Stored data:
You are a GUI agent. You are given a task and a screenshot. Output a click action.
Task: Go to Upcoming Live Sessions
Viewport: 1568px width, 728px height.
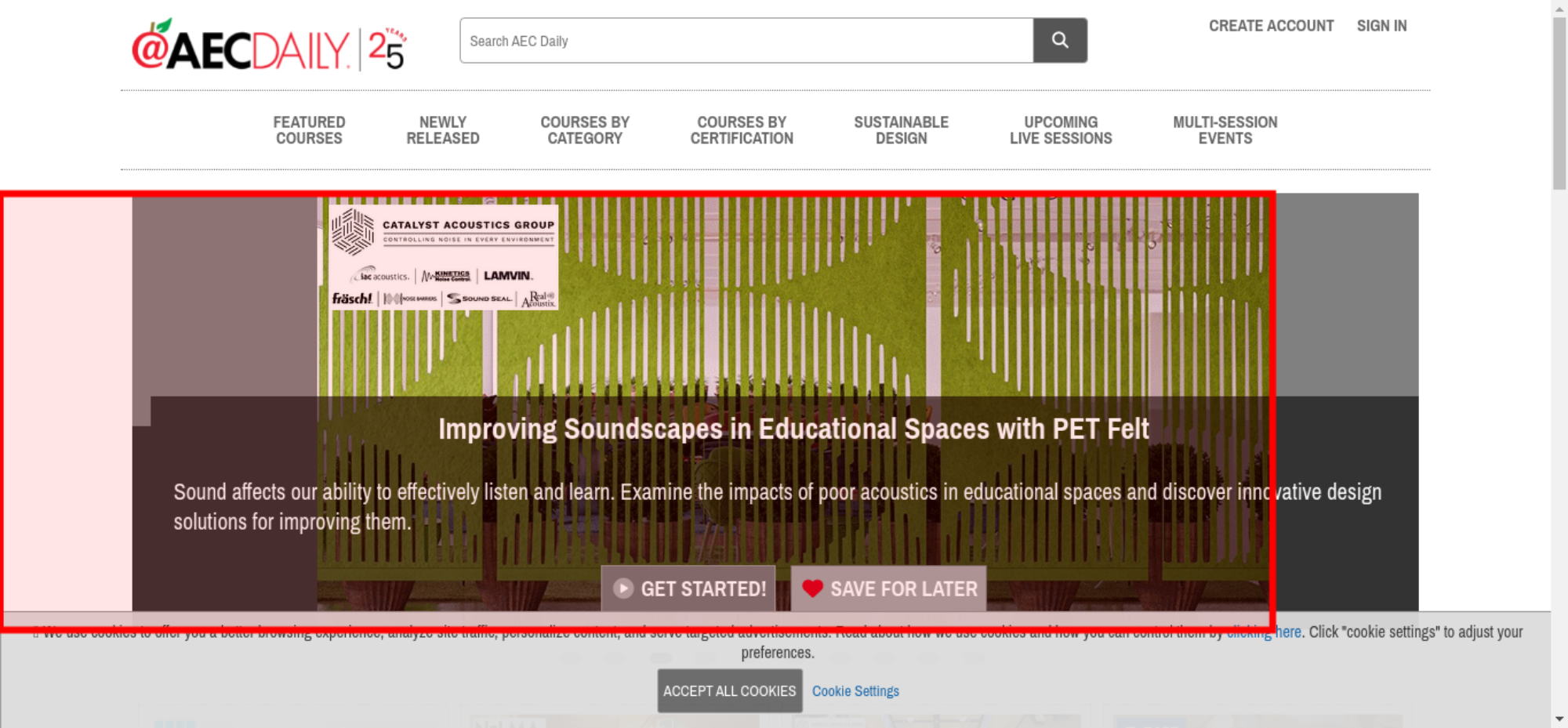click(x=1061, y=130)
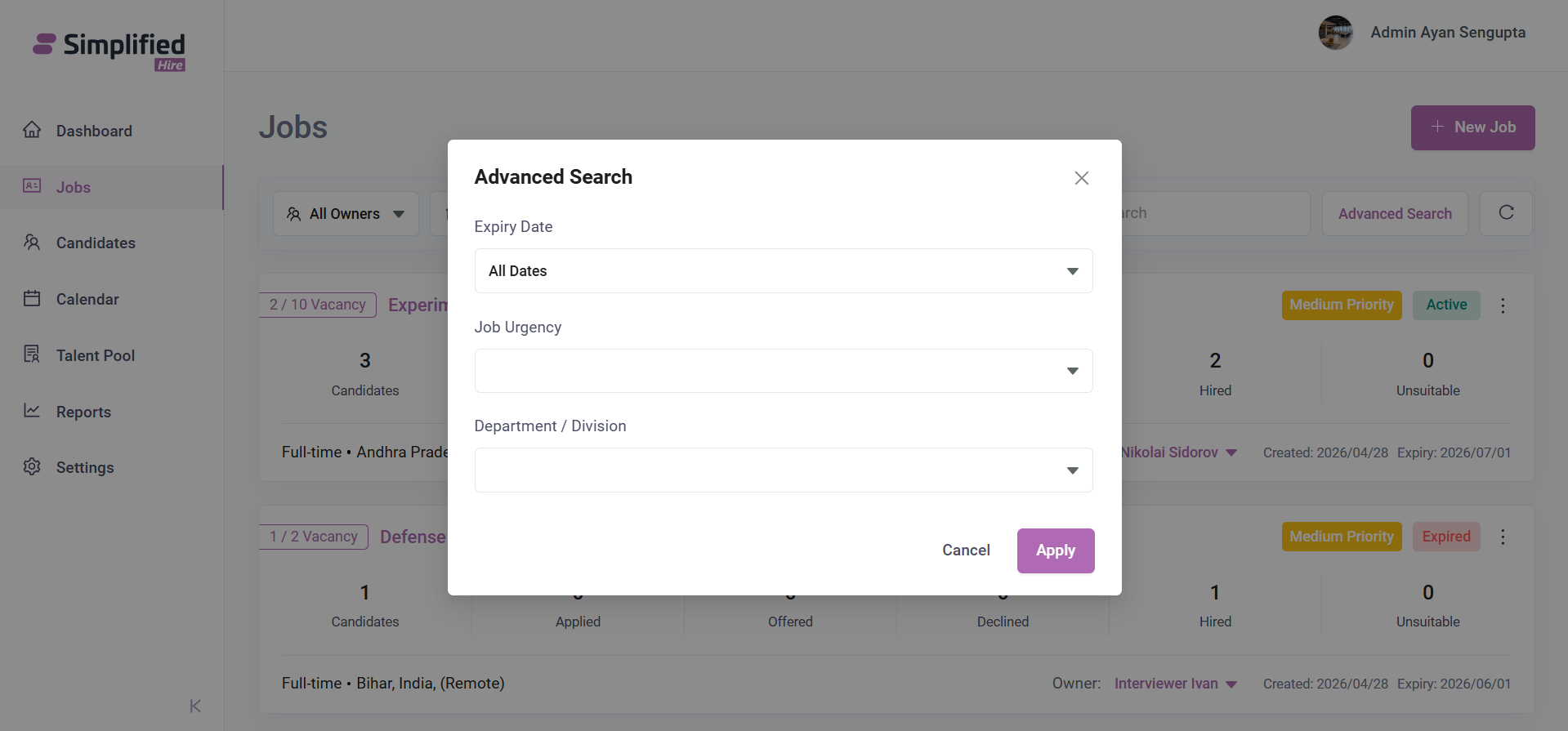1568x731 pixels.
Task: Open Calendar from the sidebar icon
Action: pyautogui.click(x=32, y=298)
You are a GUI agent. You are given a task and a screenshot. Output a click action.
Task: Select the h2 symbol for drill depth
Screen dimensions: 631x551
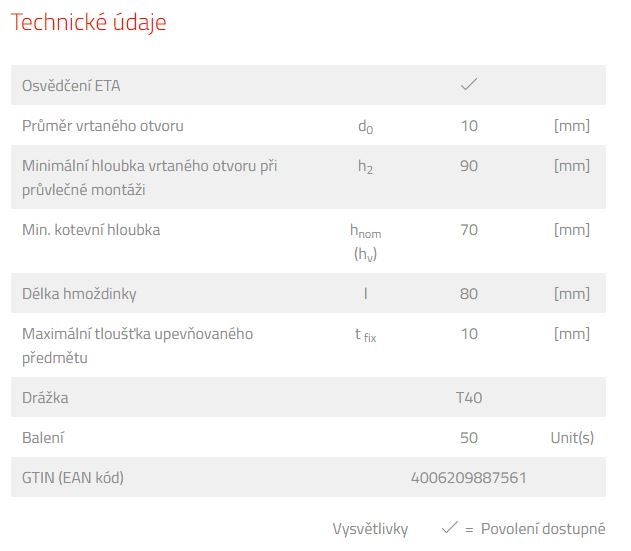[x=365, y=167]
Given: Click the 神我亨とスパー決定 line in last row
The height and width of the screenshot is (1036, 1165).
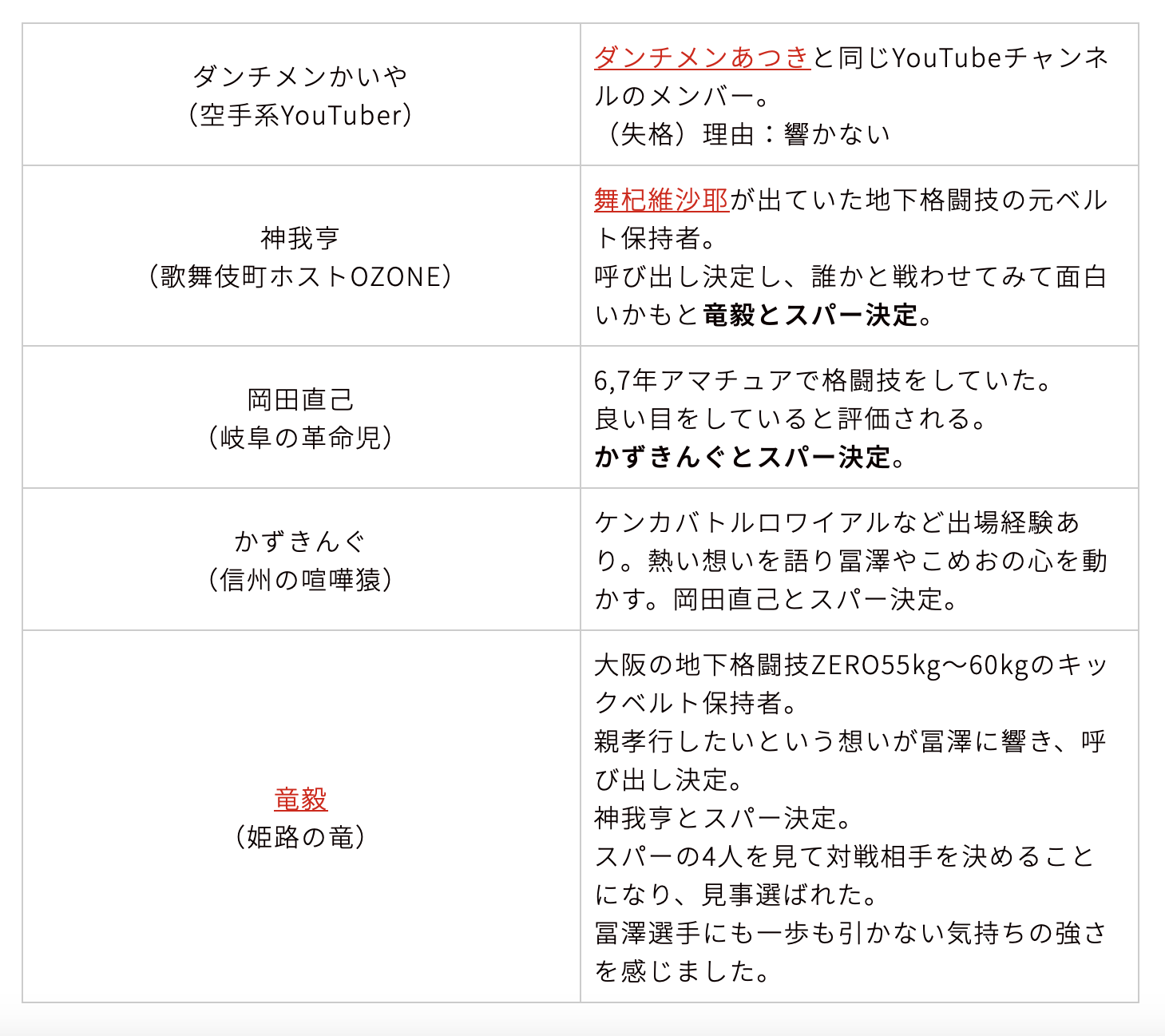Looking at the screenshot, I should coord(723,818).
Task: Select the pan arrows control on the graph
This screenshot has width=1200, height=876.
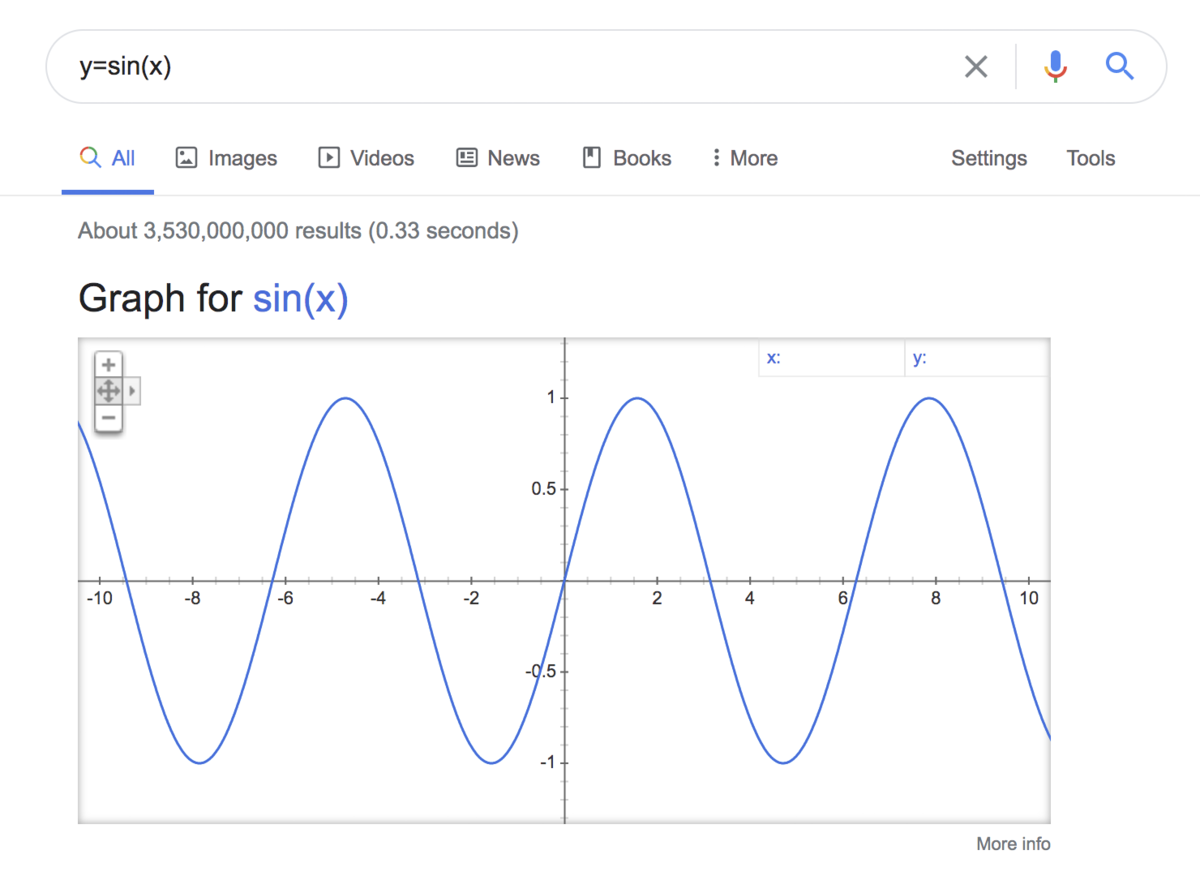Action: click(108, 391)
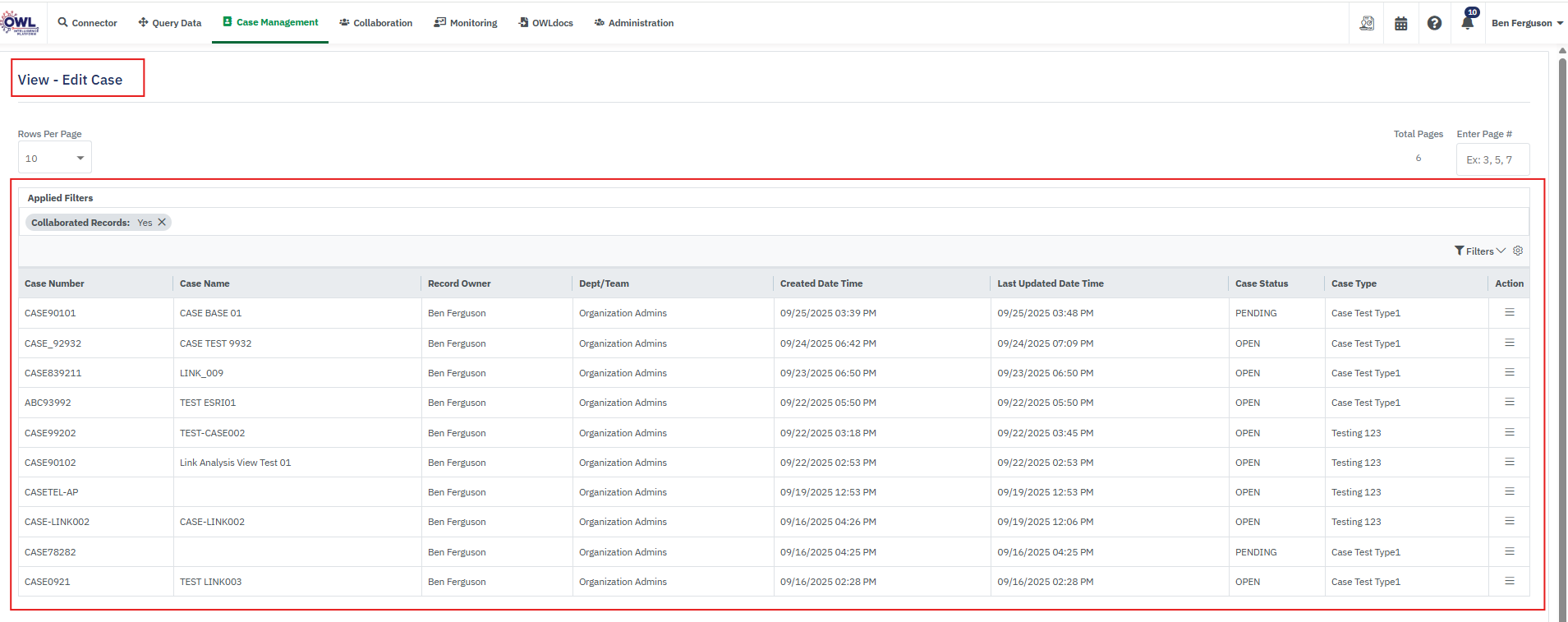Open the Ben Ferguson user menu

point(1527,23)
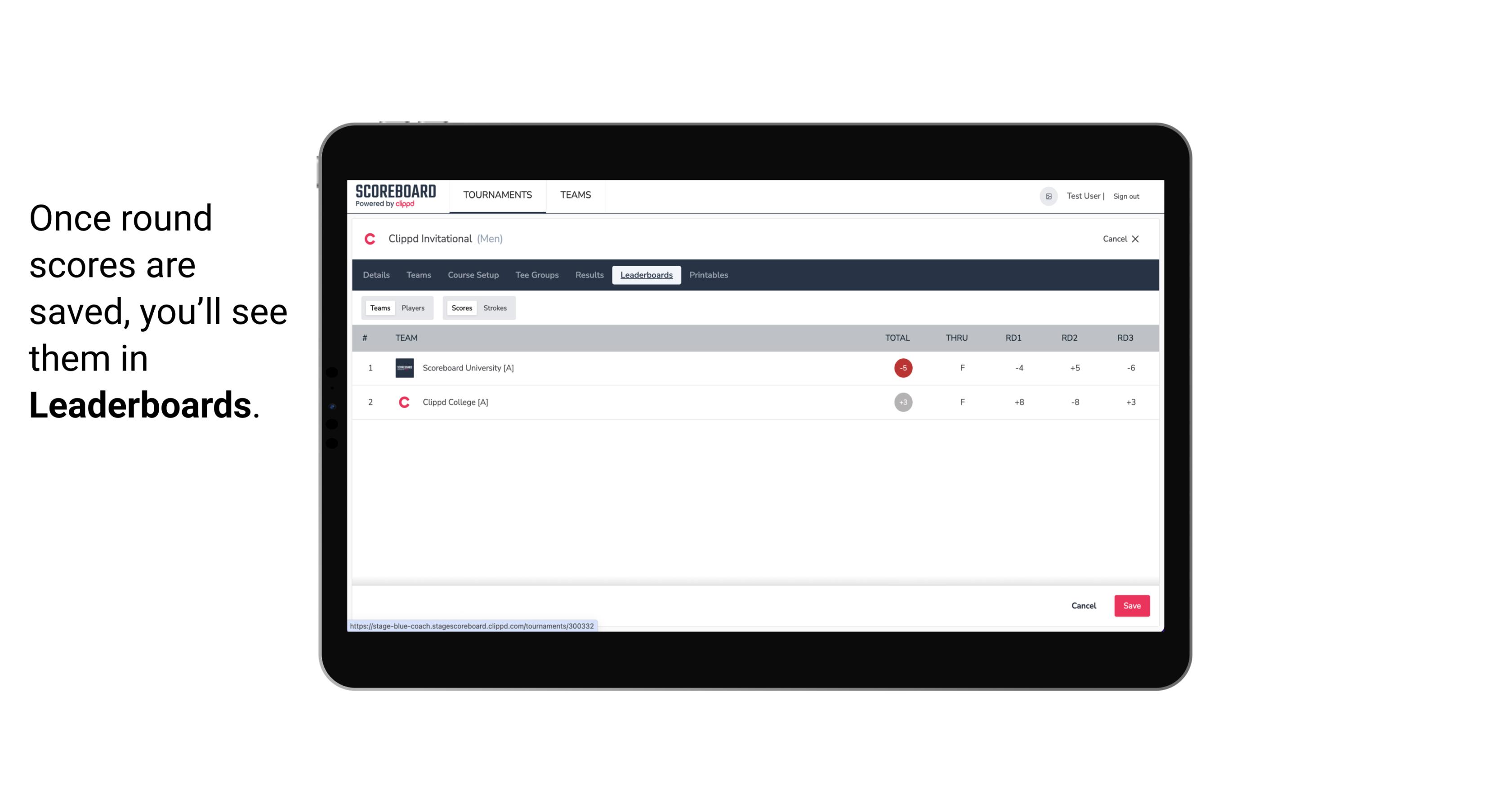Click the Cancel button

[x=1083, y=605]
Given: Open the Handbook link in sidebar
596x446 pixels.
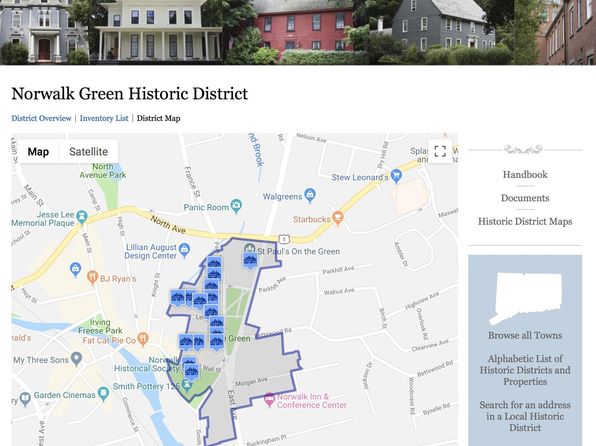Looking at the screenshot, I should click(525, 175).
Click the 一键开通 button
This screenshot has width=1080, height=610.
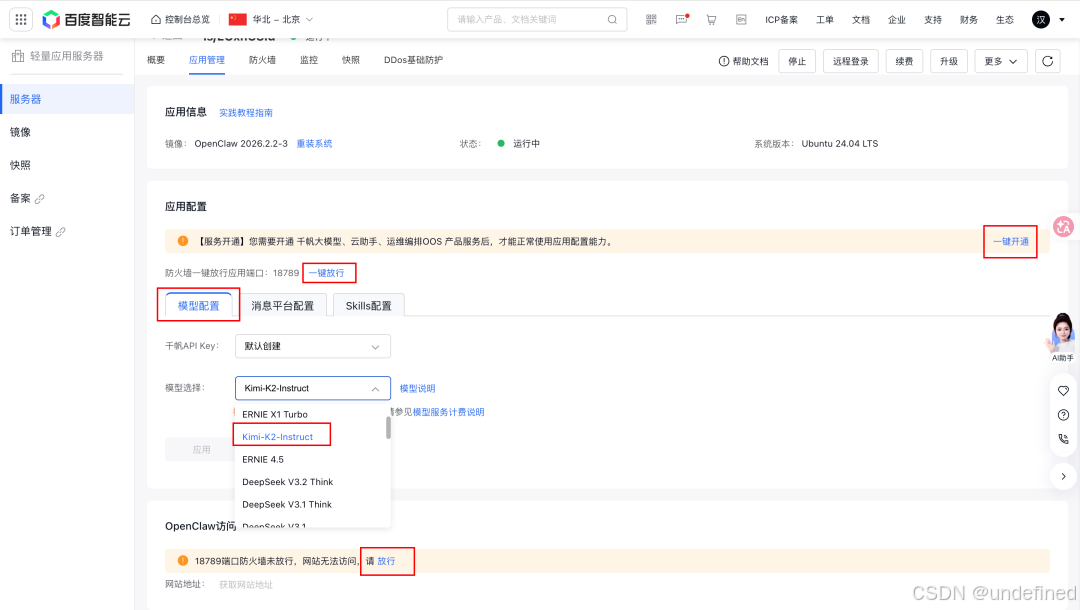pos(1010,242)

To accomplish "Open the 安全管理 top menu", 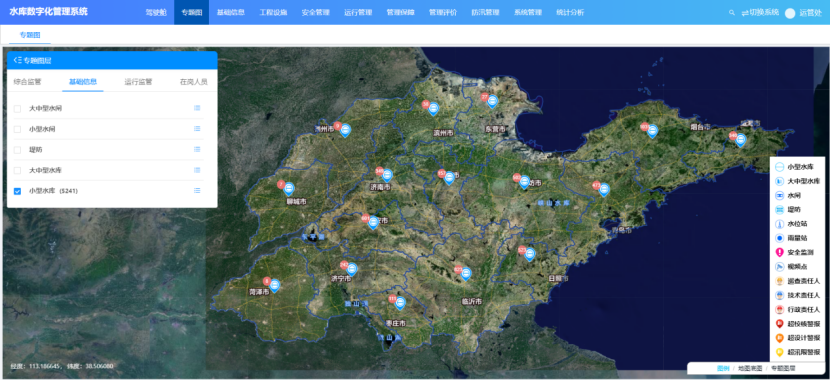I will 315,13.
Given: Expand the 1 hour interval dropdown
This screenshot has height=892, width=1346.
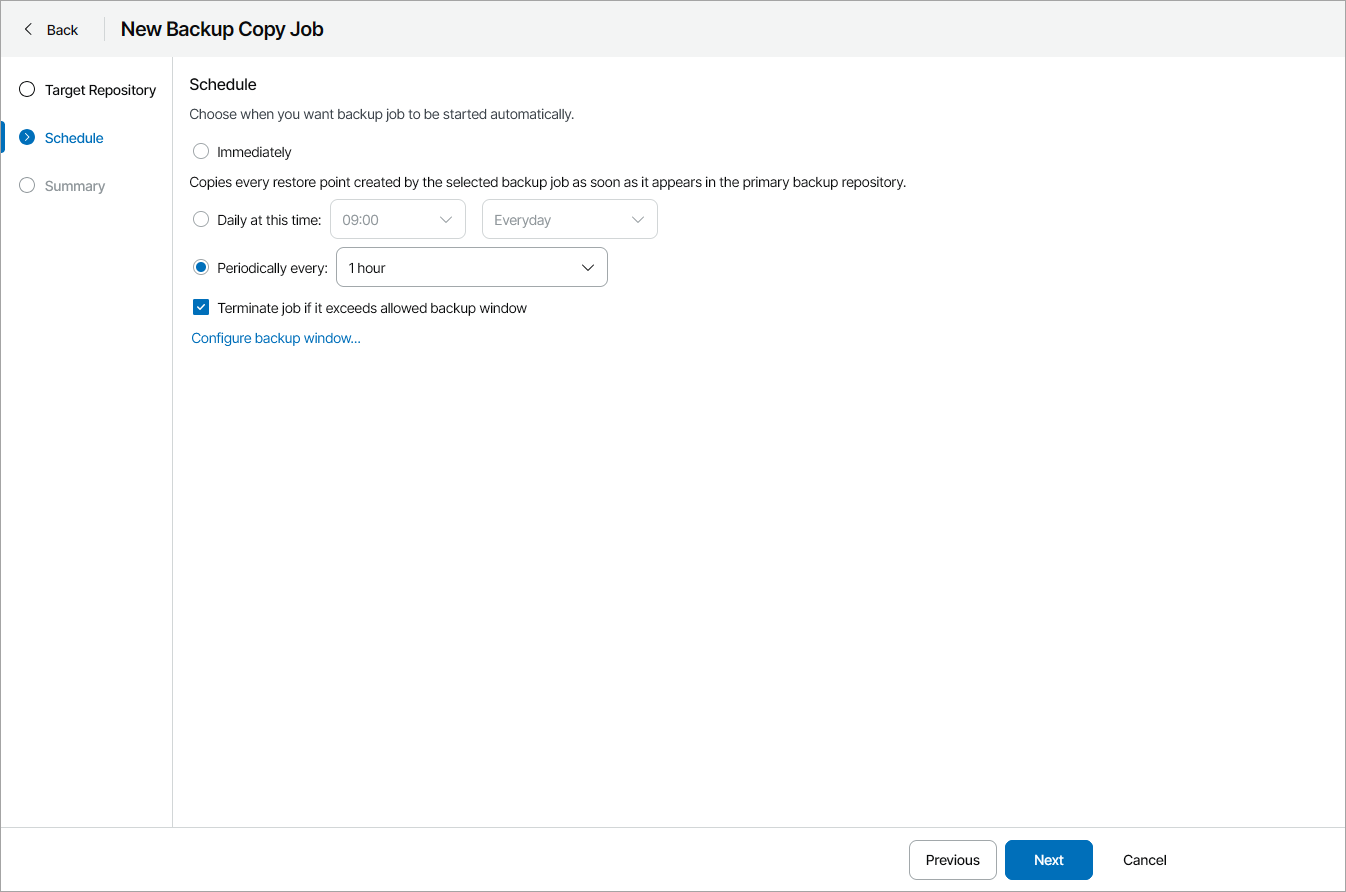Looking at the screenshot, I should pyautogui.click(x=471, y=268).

Directions for this task – Every line above that holds the string "Select" should be returned.

The completed task –
Task: Select the h2 symbol for drill depth
Task: Select the pan arrows control on the graph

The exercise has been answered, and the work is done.